As shown in Fig. 5a, for such conditions, the standard fitting method gives relatively accurate values with relative errors between estimated and true parameters lower than 30%. The dispersion also is lower than those reported in Fig. 4a but the relative interquartile range can still exceed 100%. Note that this dispersion increases for the second lifetime but decreases for the first lifetime when the proportion becomes larger.

Figure 5
figure 5

Evaluation of the accuracy in FLIM analysis with three methods: (a) the standard fitting method MLfit, (b) the convolutional neural network FLI-Net and (c) the “phasor-based” neural network Phasor-Net. We have analyzed 1000 simulated histograms whose first and second lifetimes were fixed to τ1 = 1.0 ns and τ2 = 2.5 ns. We considered 4 distinct proportions: a1 = 0.2, 0.4, 0.6 and 0.8. All simulated values are indicated with dashed lines. In all graphs, the middle solid line corresponds to the median, the box to the quartile deviations (± 25% of the population around the median) and the black lines to 1.5 times the quartile deviations.

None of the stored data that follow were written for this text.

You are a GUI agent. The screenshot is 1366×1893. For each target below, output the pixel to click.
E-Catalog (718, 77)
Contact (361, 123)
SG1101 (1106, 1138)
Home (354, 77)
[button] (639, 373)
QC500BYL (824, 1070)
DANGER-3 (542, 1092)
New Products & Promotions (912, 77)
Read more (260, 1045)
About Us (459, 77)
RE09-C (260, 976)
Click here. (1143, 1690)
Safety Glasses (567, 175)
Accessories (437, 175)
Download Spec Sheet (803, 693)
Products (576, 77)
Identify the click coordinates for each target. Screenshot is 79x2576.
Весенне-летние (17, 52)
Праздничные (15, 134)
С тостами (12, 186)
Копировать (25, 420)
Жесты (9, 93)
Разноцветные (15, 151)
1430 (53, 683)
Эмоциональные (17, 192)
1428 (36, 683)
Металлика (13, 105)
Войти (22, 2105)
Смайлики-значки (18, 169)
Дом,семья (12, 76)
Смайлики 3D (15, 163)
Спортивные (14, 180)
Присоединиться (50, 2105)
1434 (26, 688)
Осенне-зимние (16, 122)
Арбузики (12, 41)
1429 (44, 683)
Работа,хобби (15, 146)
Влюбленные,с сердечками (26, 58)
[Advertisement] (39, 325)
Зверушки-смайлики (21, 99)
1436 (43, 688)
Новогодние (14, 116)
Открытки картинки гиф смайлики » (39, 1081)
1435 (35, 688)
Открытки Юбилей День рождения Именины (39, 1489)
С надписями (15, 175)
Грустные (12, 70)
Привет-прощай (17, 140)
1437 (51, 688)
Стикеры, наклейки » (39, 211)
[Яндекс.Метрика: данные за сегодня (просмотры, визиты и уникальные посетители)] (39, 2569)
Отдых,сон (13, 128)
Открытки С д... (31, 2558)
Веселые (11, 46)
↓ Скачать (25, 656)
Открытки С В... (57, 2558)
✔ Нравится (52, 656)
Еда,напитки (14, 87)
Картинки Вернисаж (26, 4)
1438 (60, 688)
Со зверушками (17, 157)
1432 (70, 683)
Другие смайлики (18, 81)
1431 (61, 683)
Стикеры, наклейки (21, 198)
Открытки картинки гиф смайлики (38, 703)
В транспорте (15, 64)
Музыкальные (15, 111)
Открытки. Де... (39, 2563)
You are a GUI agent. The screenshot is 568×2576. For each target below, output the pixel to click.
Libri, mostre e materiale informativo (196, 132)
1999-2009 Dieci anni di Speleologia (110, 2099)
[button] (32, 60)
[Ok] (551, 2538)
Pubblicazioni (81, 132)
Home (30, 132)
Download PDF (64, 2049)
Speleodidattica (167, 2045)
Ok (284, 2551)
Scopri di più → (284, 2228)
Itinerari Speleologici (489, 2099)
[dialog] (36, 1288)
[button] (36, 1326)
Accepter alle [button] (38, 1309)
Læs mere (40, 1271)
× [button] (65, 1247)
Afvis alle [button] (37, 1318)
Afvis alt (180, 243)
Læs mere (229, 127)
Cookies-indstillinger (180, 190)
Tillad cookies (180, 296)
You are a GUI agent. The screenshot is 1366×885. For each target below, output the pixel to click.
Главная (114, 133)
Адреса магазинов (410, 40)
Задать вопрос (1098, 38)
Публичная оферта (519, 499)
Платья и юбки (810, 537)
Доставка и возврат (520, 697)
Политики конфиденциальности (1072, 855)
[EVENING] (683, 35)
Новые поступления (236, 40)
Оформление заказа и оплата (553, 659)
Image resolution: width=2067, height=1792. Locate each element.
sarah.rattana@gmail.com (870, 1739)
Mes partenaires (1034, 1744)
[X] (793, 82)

As indicated in Fig. 5b and Table S3, the convolutional neural network FLI-Net gives very low dispersed results (interquartile ranges less than 0.1 for a1 and less than 0.4 ns for the lifetimes). However, we remark also for the first time that the values obtained by FLI-Net can be biased when the proportion is small. Indeed, we report an absolute error as large as 0.2 for the proportion and 0.44 ns for the first lifetime (relative error of 44%).

In comparison with FLI-Net, our “phasor-based” neural network is largely dispersed (we report an interquartile range of 0.2 for a1 and 0.8 ns for the lifetimes) but Phasor-Net gives almost unbiased results. We can see in Fig. 5c and Table S3 that the absolute error for a1 is lower than 0.05 (0.25 instead of 0.20) and for the lifetimes it is less than 0.04 ns (corresponding to a relative error of 4%).

Based on all these simulations, we can deduce that Phasor-Net is a reliable method for retrieving the biexponential decays components. In the next section, we will thus apply it for analyzing experimental data.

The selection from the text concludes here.